> [What the exercise asks]:
Go through the data and copy every line in which "agent" appears.
**** Material to process ****
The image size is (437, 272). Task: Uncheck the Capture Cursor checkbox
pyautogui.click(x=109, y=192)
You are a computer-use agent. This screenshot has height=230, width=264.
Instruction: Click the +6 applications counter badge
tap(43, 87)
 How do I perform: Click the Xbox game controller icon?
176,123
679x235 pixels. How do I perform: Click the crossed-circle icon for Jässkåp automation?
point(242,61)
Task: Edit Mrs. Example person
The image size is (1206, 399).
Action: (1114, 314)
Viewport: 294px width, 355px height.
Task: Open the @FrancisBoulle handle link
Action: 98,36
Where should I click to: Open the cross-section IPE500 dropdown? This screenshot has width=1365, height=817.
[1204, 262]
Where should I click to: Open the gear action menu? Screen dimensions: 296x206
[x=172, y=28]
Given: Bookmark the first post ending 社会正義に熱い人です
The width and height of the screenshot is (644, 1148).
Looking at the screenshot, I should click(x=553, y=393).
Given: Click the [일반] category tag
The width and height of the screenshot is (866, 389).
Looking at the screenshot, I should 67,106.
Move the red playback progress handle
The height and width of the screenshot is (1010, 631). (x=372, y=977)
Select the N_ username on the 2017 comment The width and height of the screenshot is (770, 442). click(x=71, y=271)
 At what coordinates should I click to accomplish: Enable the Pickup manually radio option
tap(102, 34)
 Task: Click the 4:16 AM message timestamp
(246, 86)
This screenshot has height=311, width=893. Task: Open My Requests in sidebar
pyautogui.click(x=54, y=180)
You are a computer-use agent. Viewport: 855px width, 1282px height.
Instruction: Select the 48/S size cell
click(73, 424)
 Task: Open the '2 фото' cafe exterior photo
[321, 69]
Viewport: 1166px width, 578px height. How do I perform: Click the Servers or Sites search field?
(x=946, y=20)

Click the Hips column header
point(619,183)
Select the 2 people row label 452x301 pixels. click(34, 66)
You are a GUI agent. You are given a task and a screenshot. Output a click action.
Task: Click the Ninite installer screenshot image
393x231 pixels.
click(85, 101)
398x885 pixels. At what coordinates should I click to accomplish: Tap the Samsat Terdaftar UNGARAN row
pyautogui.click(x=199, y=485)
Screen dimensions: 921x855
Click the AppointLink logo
****
> [Result of the exercise]:
You are a computer-use agent. This screenshot has height=230, width=264.
You are a computer-use agent. Viewport: 855px width, 1282px height.
You are a GUI agent. You are given a task and a screenshot. Output a click action.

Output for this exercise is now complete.